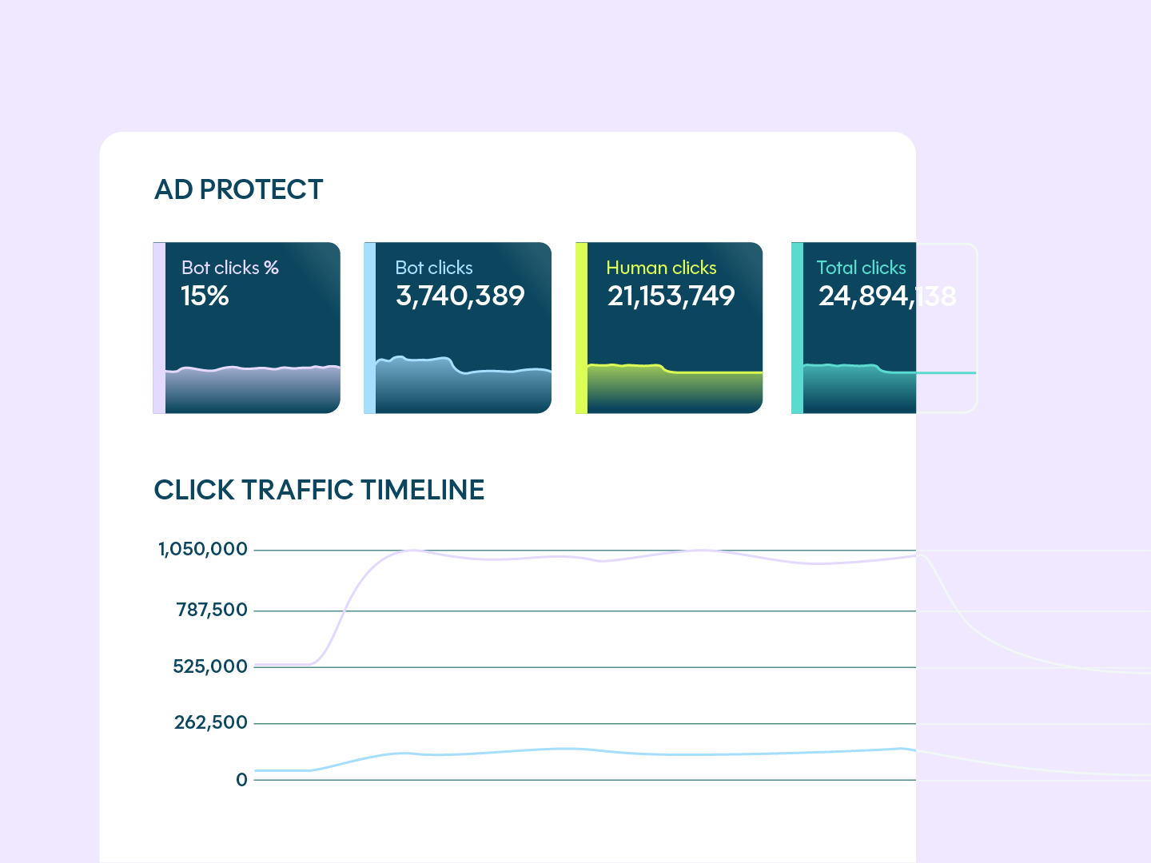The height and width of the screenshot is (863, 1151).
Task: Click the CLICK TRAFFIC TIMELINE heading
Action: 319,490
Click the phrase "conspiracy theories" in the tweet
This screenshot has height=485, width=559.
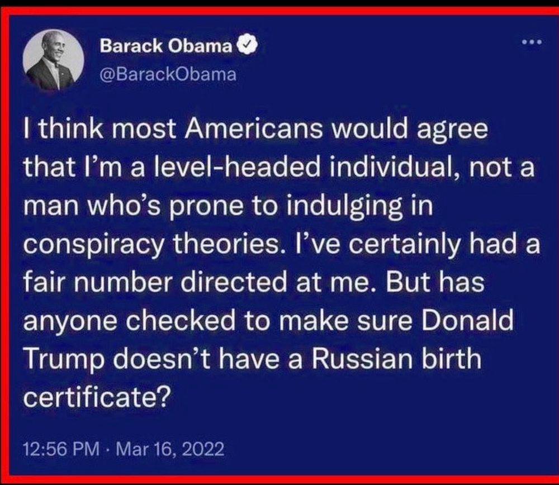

PROBLEM TO SOLVE: Here the requirement is to restate exactly the line holding "Click the phrase" and every later line through the end of the material, omitting pictures.

EXERCISE RESULT:
Click the phrase "conspiracy theories" in the tweet
This screenshot has height=485, width=559.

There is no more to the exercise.